Updated February 1, 2017. Social media is difficult for engaging return on investment (ROI), but it’s not impossible. Sometimes, you can gauge a hard dollars-and-sense value from your efforts, but it’s not always possible and it may not always be necessary. So what are some other ways you can judge whether you are getting a positive ROI from your social media campaigns?
Here are 5 ways other than sheer money to judge whether your social media marketing is yielding a positive ROI.
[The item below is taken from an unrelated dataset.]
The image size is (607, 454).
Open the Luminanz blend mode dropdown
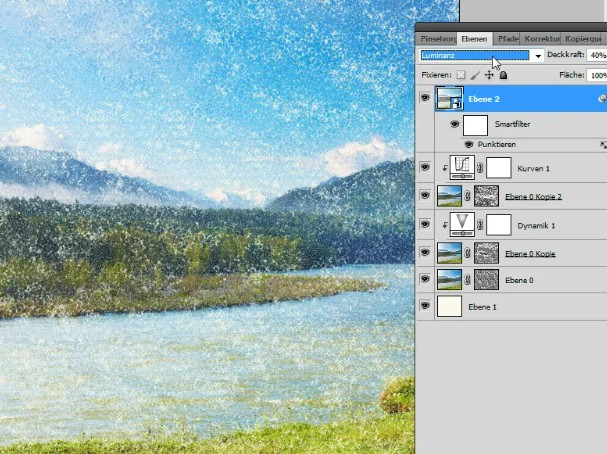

- Mailing List Opt-in Rate – If you conduct a social media campaign and see a rise in the number of opt-ins to your mailing list, that’s a sure sign that you may be seeing a positive ROI. That could lead to an increase in revenues down the road, especially if your e-mail marketing is as effective as your social media marketing. However, just because you are seeing more opt-ins doesn’t necessarily mean you are getting a positive ROI. You need to think about the value, in terms of dollars, each of those subscribers represent. If you spend $500 on the marketing campaign and see only 50 new subscribers that represent $5 potential purchasing power each, that’s only a $250 return. On the other hand, 200 new subscribers if a payload. Also, keep in mind that we’re talking about responsive subscribers, not people who opt-in and just let the e-mails sit in their inboxes.
- Increased blog engagement – If you drive traffic to your blog and website and you see increased engagement, then that’s a sign that your social media marketing is working. Opt-ins is better, but engagement does mean that you have struck a nerve.
- More traffic – Be sure to check your referral sources to verify that your traffic isn’t coming from other sources, but if you manage a Facebook campaign and you see a huge spike in visitors from Facebook immediately following, there’s your ROI. Again, no what each visitor is worth to your bottom line, and do the math.
- Citations – Sometimes, ROI is indirect. If you see an increase in inbound links and third-party citations, that means people have noticed what you’re doing and are talking about you. That increase in word-of-mouth could lead to more opt-ins, engagement, and monetary ROI. It may mean a little bit down the road, but keep monitoring.
- Walk-ins – If you run a bricks-and-mortar store and you see a spike in foot traffic immediately following your social media campaign, there’s a return on your investment. It’s up to you to turn that increased foot traffic into sales.